Lately, though, she’s been a little afraid of bedtime. When we put her in her crib, she says, “No bears!” repeatedly. We tell her that the bears are far, far, away, and she doesn’t have any in her room, but her imagination is going wild. We’ve ruled out more practical concerns about the crib being to small for her, and the temperature being wrong. We know she’s comfortable…and we know she’s unhappy, at least for the first half hour of being in her bed. She finally falls to sleep, only to awake at the ungodly 5:00 a.m. hour…demanding to sleep in Mommy’s bed.

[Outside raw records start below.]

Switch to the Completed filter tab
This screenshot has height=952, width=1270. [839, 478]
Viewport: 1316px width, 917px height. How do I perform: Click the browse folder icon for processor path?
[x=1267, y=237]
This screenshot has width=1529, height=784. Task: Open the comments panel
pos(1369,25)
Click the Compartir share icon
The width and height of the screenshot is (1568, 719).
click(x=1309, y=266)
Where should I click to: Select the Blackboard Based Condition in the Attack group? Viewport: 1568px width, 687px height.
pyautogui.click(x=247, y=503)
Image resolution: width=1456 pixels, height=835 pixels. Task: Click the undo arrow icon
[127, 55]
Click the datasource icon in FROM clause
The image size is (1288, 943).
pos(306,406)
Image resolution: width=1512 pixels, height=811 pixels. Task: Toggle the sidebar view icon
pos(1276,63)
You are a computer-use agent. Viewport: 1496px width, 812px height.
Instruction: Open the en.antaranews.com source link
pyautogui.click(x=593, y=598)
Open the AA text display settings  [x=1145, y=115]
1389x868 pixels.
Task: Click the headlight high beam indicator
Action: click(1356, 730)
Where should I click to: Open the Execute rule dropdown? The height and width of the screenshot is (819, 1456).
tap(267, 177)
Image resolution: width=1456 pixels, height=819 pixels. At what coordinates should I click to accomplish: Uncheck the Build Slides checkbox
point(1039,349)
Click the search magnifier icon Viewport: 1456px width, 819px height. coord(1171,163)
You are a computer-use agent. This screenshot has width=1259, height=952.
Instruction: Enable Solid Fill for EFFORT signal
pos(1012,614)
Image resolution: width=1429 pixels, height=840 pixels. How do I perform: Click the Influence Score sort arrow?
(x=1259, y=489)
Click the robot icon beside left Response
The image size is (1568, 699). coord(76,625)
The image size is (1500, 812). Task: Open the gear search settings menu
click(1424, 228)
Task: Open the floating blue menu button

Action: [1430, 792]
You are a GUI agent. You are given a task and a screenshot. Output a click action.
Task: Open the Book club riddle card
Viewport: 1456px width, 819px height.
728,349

We try very hard to not bring the Bean into our bed. Very hard, I swear! But when you’re already worried about your little girl being scared, and you walk into her room with bleary eyes and unfulfilled sleep needs and hear her say, “I want Mommy and have all my things for her bed!” as she holds her satin pillow, a stuffed turtle named Terry, and her ever-present Giraffey….well, I’m just not strong enough to leave her there. So I gather her up with her menagerie and snuggle into bed with this girl who has transformed me in ways I never could have imagined. I spend this time awake, thinking about how good she smells and how this is the most still she’ll be all day. I wonder what kind of woman she’ll grow up to be, what with her love of using my Swiffer, doing my hair, and reading…and could almost cry with pride over how smart, feisty, and wonderful I think she is.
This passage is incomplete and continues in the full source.